My hand trembled next to Billy’s on our armrest. I watched as my skin drained to the color of skim milk. I felt terrible, so I grabbed Billy’s hand.
And I’ll admit the truth: When a Grosvenor Galactic cruise transpod lifts off, there are undeniable moments of terror. The noise is so tremendous that you can’t hear the other passengers scream, which they always do (and Billy, who had never traveled to space, was doing right now), and the entire craft shakes like it’s about to fall to pieces. And then there’s that instant when your feet are pointing directly upward and your head fills to capacity with whatever blood was previously circulating in your system. Thankfully, it’s all over in a minute or so, and then you’re just floating along in silence—and if it’s your first time up there, chances are you’re wondering if this is what death is actually like.
Billy Hinman’s fingernails dug into my hand.
“This may have been the dumbest mistake I’ve ever made,” he said. “Get me down.”
“Ow,” I said. “Your fingernails are sharp.”
Rowan’s expression showed a bit of concern—possibly worry—over how I was handling my abduction. And then Rowan said the worst thing imaginable, which was this: “It’s all perfectly smooth sailing now, Billy. Look at how high we are.”
Rowan extended his hand toward the porthole.
Billy Hinman, who was terrified of flying, groaned. He fired a dirty look at Rowan, and that’s when he said good-bye to Earth, and to California.
Billy opened a rectangle between his hands, and his thumphone screen hovered in the air above his lap. I watched without saying anything as Billy Hinman attempted to call his dad, who was somewhere in India.
There was nothing. No message, no fake ringtone. Only static. It was weird, and it made me want to try my phone too, or at least offer to loan mine to Billy, because Hinsoft thumbphones worked everywhere—even in space. But I pretended not to pay attention to what Billy was doing, even though I obviously was doing exactly that.
Billy closed out the screen and said, “Fuck this, stupid no-signal in space.”
Behind us, one of the attendants in second class screamed and cried about being unfairly persecuted by a bigoted passenger.
Being on a transpod was almost like being stuck inside Gulliver’s Travels, I thought. I imagined that if I’d spent a few days in second class, I’d come out acting like the raging flight attendant behind us. As it was, I could only hope that being in the front affected all of our moods in a more positive way.
Lourdes unhooked from her seat and gleefully announced that she would begin in-flight service and entertainment. She activated the transparent screenfield at the front of the cabin and said, “I am thrilled to present our in-flight entertainment selection for first-class passengers on R&R Grosvenor Galactic! Our feature will begin after a brief advertisement! I love this so much!”
Lourdes’s face scrunched and she farted. Then she danced. With no music, and for no reason at all that any of us could figure out.
V.4 cogs can fart. There is no Woz in space. Another war was bound to begin on Earth—it was only a matter of time—while the first one between Billy Hinman and Cager Messer was just getting started somewhere between home and the moon.

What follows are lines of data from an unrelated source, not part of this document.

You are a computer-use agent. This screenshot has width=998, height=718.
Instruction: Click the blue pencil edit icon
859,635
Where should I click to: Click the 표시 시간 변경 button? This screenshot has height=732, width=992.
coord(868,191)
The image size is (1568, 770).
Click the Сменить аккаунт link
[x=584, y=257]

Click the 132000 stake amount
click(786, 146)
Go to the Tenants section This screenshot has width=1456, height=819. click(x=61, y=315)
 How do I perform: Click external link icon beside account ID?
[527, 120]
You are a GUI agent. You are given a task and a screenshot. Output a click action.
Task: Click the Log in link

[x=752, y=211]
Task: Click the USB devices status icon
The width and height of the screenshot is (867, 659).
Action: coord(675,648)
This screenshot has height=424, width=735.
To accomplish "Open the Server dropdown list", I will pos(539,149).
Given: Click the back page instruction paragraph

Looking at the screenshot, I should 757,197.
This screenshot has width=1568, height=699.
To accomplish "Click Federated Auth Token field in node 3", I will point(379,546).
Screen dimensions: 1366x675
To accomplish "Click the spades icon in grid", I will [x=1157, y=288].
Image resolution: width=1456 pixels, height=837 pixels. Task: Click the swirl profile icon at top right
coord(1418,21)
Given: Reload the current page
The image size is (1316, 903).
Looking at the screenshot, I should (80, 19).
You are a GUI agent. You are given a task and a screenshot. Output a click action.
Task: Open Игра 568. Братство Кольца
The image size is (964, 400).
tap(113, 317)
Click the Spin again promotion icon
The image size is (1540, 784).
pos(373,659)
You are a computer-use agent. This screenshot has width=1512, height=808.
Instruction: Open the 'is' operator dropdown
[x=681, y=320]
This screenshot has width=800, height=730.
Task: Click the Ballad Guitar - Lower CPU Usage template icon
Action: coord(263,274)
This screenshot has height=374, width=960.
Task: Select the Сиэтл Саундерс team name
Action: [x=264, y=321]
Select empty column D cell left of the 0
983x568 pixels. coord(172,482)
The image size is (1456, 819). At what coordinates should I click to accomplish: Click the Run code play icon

I did not want to speak to Billy Hinman.
I knew our trip would be tough. There was no turning back, even if I tried using the no-credit-limit impact of my name. And although there was something especially painful in knowing that my best friend was trying to do something nice and positive for me, it was something I didn’t want anything to do with. So I found myself pendulum-swinging between regret for being angry at Billy and trying to rationalize the truth that if he’d have let me alone, I would not have lived much longer. I suppose that was selfish of me. And it seemed that every beating I’d ever received at the hands of my mother or father always included some type of it’s-for-your-own-good justification, which I knew was bullshit. Just like I knew that what Billy Hinman was doing to me was bullshit too.